Re: [zfs-discuss] ZFS + fsck

Jason King Sun, 08 Nov 2009 13:19:26 -0800

On Sun, Nov 8, 2009 at 7:55 AM, Robert Milkowski <mi...@task.gda.pl> wrote:
>
> fyi
>
> Robert Milkowski wrote:
>>
>> XXX wrote:
>>>
>>> | Have you actually tried to roll-back to previous uberblocks when you
>>> | hit the issue?  I'm asking as I haven't yet heard about any case
>>> | of the issue witch was not solved by rolling back to a previous
>>> | uberblock. The problem though was that the way to do it was "hackish".
>>>
>>>  Until recently I didn't even know that this was possible or a likely
>>> solution to 'pool panics system on import' and similar pool destruction,
>>> and I don't have any tools to do it. (Since we run Solaris 10, we won't
>>> have official support for it for quite some time.)
>>>
>>
>> I wouldn't be that surprised if this particular feature would actually be
>> backported to S10 soon. At least you may raise a CR asking for it - maybe
>> you will get an access to IDR first (I'm not saying there is or isn't
>> already one).
>>
>>>  If there are (public) tools for doing this, I will give them a try
>>> the next time I get a test pool into this situation.
>>>
>>
>> IIRC someone send one to the zfs-discuss list some time ago.
>> Then usually you will also need to poke with zdb.
>> A sketchy and unsupported procedure was discussed on the list as well.
>> Look at the archives.
>>
>>> | The bugs which prevented importing a pool in some circumstances were
>>> | really "annoying" but lets face it - it was bound to happen and they
>>> | are just bugs which are getting fixed. ZFS is still young after all.

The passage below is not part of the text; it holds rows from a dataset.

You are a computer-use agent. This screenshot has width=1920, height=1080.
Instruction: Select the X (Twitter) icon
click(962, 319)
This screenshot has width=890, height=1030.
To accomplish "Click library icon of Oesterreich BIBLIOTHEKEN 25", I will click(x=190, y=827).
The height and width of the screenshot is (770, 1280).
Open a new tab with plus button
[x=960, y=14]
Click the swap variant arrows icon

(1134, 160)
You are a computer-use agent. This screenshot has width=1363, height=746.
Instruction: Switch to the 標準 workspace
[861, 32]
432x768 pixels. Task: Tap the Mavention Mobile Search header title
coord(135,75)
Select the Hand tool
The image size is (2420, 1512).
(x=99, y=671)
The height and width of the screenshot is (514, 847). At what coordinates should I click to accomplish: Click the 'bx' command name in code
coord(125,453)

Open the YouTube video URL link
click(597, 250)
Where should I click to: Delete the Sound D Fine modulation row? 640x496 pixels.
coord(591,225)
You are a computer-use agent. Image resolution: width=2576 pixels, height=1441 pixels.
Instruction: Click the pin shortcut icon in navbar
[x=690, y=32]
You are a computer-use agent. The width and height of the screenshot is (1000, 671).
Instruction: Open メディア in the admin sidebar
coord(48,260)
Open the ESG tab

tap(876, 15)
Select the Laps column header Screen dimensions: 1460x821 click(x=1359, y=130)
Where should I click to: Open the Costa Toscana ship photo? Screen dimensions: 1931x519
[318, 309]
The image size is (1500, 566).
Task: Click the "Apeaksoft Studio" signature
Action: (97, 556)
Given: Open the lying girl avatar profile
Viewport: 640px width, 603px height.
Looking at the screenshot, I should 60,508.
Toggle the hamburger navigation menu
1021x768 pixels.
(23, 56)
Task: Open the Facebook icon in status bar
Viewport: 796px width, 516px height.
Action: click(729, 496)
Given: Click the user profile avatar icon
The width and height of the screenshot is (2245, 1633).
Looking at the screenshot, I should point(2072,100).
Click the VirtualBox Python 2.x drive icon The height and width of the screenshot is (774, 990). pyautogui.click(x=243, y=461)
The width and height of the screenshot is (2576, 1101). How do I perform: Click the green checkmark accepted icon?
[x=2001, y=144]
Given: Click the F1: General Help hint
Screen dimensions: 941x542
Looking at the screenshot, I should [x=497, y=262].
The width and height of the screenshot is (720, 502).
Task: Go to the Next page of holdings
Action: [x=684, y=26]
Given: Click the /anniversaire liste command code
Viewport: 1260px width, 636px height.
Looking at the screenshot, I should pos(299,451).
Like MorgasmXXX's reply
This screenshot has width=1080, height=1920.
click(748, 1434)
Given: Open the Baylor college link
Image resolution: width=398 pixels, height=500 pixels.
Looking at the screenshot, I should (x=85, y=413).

>>> | And when you google for data loss on other filesystems I'm sure you
>>> | will find lots of user testimonies - be it ufs, ext3, raiserfs or your
>>> | favourite one.
>>>
>>>  The difference between ZFS and those other filesystems is that with
>>> a few exceptions (XFS, ReiserFS), which sysadmins in the field didn't
>>> like either, those filesystems didn't generally lose *all* your data
>>> when something went wrong. Their official repair tools could usually
>>> put things back together to at least some extent.
>>>
>>
>> Generally they didn't although I've seen situation when entire ext2 and
>> ufs were lost and fsck was not able to get them even mounted (kernel panics
>> right after mounting them). In other occassion fsck was crashing the box in
>> yet another one fsck claimed everything was ok but then when doing backup
>> system was crashing (fsck can't really properly fix filesystem state - it is
>> more of guessing and sometimes it goes terribly wrong).
>>
>> But I agrre that generally with other file systems you can recover most or
>> all data just fine.
>> And generally it is the case with zfs - there were probably more bugs in
>> ZFS as it is much younger filesystem, but most of them were very quickly
>> fixed. And the uberblock one - I 100% agree then when you hit the issue and
>> didn't know about manual method to recover it was very bad - but it has
>> finally been fixed.
>>
>>> (Just as importantly, when they couldn't put things back together you
>>> could honestly tell management and the users 'we ran the recovery tools
>>> and this is all they could get back'. At the moment, we would have
>>> to tell users and management 'well, there are no (official) recovery
>>> tools...', unless Sun Support came through for once.)
>>>
>>
>> But these tools are built-in into zfs and are happening automatically and
>> with virtually 100% confidence that if something can be fixed it is fixed
>> correctly and if something is wrong it will be detected - thanks to
>> end-to-end checksumming of data and meta-data. The problem *was* that one
>> case scenario when rolling back to previous uberblock is required was not
>> implemented and required a complicated and undocumented procedure to follow.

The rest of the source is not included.